Show HN: Training site I made for my open source project - johnwheeler
https://alexatutorial.com/
======
johnwheeler
Hi Everybody,

I created an Open Source project for Amazon Echo development in Python and
paid video tutorials. To advertise, I do a link on the github page:

"Lighten your cognitive load. Level up with the $15 Alexa Skills Kit Video
Tutorial."

[https://github.com/johnwheeler/flask-
ask](https://github.com/johnwheeler/flask-ask)

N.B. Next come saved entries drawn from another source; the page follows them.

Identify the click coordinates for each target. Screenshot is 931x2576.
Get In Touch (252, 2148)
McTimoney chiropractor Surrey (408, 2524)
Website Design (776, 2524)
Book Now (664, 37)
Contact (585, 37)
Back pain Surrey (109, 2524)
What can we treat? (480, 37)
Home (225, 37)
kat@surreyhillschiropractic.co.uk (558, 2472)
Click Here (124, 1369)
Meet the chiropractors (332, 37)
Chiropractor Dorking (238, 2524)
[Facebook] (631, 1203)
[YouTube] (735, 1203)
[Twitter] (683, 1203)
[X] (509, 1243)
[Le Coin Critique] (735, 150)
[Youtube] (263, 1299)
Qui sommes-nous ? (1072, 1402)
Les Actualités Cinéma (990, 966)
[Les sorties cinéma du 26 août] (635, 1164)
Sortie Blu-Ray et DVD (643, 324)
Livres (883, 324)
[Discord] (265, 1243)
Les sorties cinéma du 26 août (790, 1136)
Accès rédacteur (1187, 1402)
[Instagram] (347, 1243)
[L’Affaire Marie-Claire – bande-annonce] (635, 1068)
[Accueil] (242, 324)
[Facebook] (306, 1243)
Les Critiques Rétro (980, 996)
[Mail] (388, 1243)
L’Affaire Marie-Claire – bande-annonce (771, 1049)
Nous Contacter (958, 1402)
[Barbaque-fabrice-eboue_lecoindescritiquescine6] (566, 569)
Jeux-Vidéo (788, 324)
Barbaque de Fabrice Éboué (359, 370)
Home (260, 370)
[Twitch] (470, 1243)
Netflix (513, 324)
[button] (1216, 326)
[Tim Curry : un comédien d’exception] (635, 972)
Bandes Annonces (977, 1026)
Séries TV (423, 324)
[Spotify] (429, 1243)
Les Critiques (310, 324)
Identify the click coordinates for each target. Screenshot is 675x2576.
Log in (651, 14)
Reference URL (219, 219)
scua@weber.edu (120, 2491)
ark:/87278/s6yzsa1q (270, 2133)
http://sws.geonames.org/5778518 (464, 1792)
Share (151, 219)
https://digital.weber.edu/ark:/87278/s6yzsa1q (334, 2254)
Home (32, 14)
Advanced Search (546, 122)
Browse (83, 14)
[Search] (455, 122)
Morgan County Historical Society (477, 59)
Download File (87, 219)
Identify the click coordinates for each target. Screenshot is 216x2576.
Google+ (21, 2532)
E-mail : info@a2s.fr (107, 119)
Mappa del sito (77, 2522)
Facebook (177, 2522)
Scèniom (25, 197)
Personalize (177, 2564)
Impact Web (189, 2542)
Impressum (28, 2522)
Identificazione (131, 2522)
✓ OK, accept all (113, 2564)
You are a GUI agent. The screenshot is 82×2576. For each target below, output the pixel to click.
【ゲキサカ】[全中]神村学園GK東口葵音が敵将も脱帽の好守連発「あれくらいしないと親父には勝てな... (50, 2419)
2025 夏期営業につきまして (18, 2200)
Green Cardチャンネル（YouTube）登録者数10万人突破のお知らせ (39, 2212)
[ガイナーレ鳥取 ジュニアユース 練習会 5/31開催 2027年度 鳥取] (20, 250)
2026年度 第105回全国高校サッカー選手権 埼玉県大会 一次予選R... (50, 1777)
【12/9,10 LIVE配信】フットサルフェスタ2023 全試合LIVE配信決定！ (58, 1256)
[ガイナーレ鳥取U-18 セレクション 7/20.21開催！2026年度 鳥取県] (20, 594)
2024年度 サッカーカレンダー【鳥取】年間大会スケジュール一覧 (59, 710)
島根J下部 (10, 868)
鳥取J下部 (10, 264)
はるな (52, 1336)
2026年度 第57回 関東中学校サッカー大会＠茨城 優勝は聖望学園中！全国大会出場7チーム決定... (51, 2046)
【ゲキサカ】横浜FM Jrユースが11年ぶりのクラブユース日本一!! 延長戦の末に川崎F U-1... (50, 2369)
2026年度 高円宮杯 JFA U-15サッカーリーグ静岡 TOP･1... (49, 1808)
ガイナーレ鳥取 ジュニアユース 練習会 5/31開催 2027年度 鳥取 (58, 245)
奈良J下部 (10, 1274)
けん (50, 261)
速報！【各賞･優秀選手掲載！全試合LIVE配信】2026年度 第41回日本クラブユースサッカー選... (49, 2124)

If you're willing to provide feedback on my videos, you can view them for
free. Just send an e-mail to john@johnwheeler.org.

I used:

* Camtasia2 for screen recording

* Blue Snowball Yeti mic

* Neewer articulating mic stand

* Neewer mic pop filter

The payments were easy with Amazon payments: Copy and paste payment button
code. I do hosting on DigitalOcean.

To deploy I use fabric. I also have a quick and dirty fabric task,
create_user, that will provision a new user if someone buys the tutorial
(since I'm not processing many orders).

The videos are a lot of work, but you get a process down, and it's fun. At
first, one video took me all day, and it was poor. Now, I can do several in a
day, and the quality is better.

I'll open source the training site code, so you can do the same on your
projects if interested.

------
t892
Awesome project, I will watch your videos and come back with feedback.